The US diplomatic push comes ahead of a possible meeting between Biden and President Xi Jinping at September’s Group of 20 summit in New Delhi or an Asia-Pacific Economic Co-operation gathering scheduled for November in San Francisco.

Yellen said her visit aimed to establish and deepen ties to China’s new economic team, reduce the risk of misunderstanding and pave the way for co-operation in areas such as climate change and debt distress.

“I do think we’ve made some progress and I think we can have a healthy economic relationship that benefits both of us and the world,” she said.

She said Chinese officials raised concerns about an expected executive order restricting outbound investment, but she assured them any such measure would be narrow in scope and enacted in a transparent way through a rule-making process that would allow public input.

Yellen said she told Chinese officials they could raise concerns about US actions so that Washington could explain, and “possibly in some situations, respond to unintended consequences of our actions if they’re not carefully targeted”.

Yellen met with officials including Premier Li Qiang and People’s Bank of China Deputy Governor Pan Gongsheng, who she referred to as the head of the central bank, appearing to confirm his expected promotion.

She also met US companies doing business in China, climate finance experts and women economists.

In her meetings with officials, she urged more co-operation between the sides on economic and climate issues while criticising what she called “punitive actions” against US companies in China.

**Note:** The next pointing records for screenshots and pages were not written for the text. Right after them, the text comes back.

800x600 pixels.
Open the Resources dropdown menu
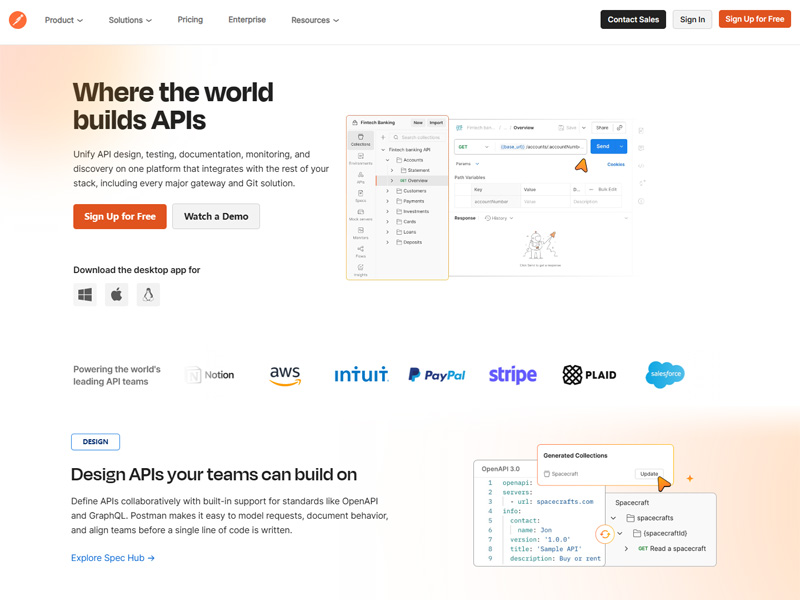coord(315,20)
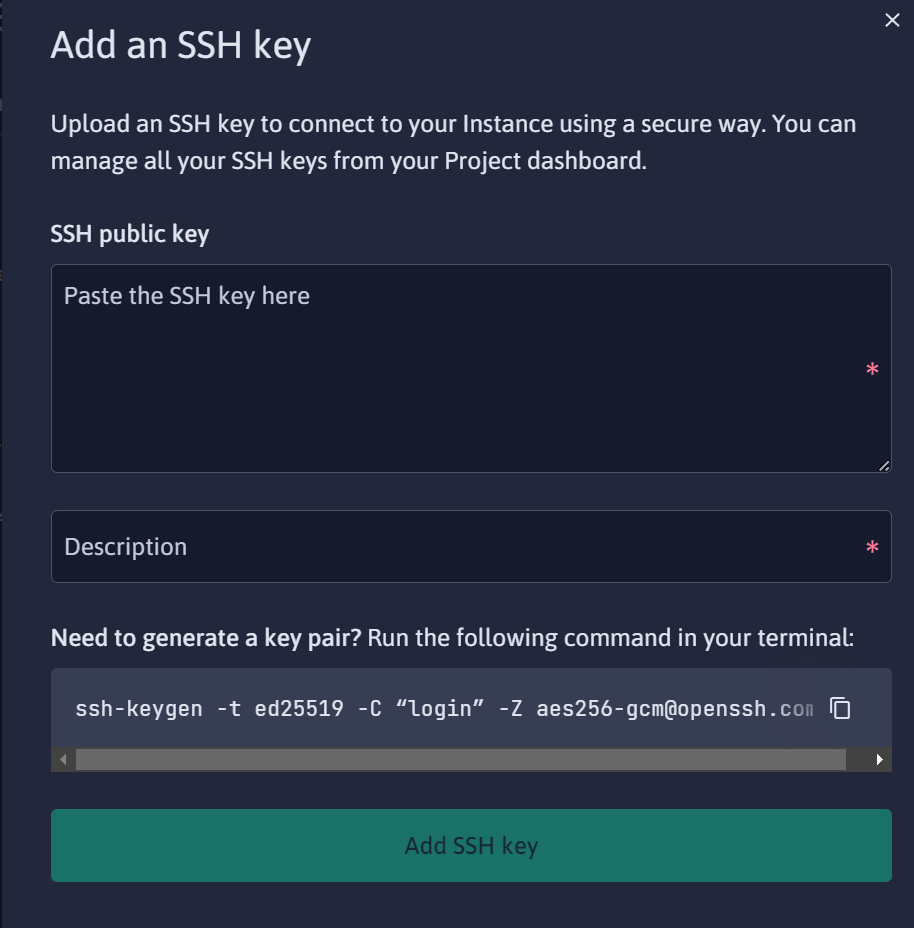Click the Upload an SSH key description paragraph
This screenshot has height=928, width=914.
(x=453, y=142)
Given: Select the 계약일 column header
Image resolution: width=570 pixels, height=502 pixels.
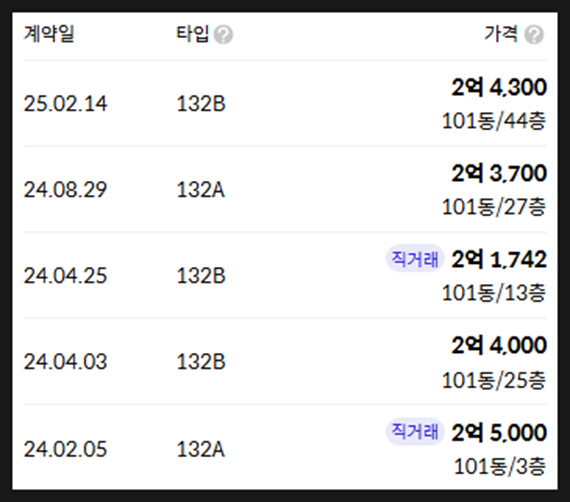Looking at the screenshot, I should click(49, 34).
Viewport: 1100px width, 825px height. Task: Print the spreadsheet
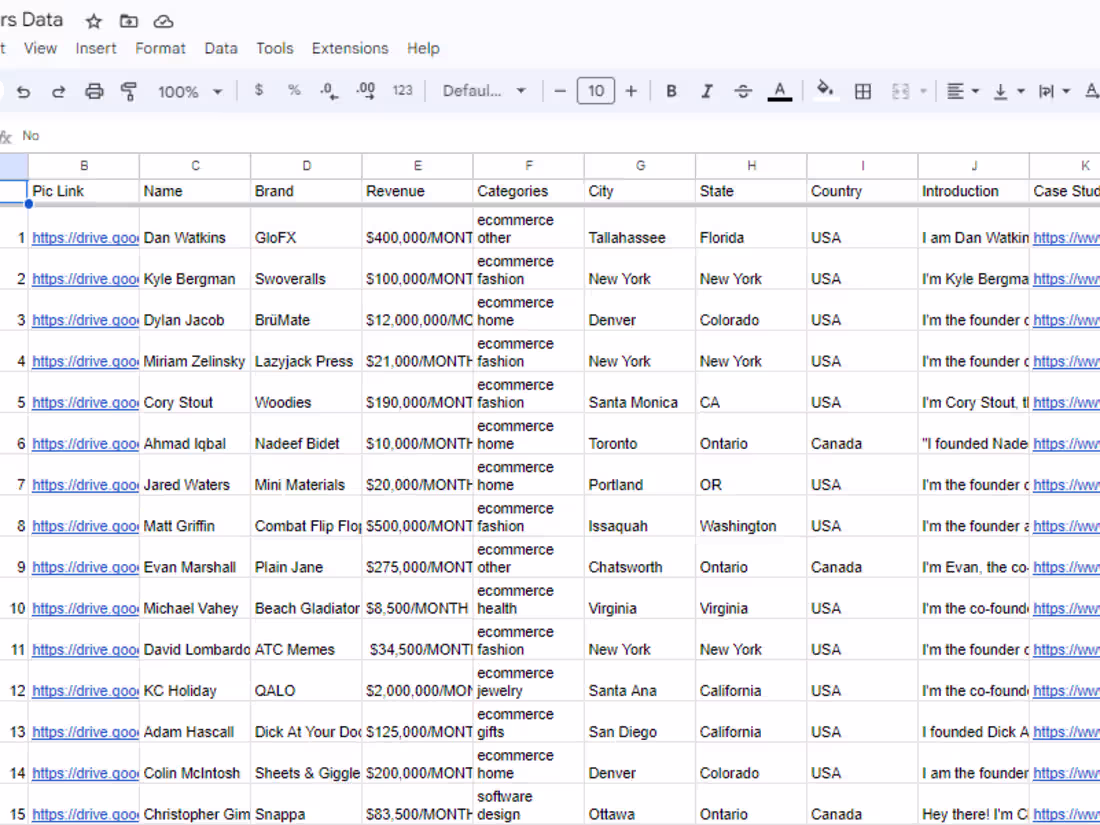pos(94,91)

She reiterated that Washington was not seeking to decouple from China’s economy, as doing so would be “disastrous for both countries and destabilising for the world”.

The US has implemented export controls designed to restrict China’s ability to acquire high-tech microchips that could have military applications and is considering measures to curb US investment in sensitive areas.

Some US representatives want stronger action, with a bipartisan group proposing sweeping powers for the government to block billions in US investment into China.

Yellen said she had emphasised to her Chinese counterparts any investment curbs would be “highly targeted and clearly directed, narrowly, at a few sectors where we have specific national security concerns”.

Asked about plans by Brazil, Russia, India, China and South Africa to create a common trading currency for their BRICS group, Yellen said she expected the dollar to remain the dominant currency in international transactions.

On Russia’s war in Ukraine, she told her Chinese interlocutors it was “essential” Chinese firms avoid providing Moscow with material support for the war or to evade sanctions.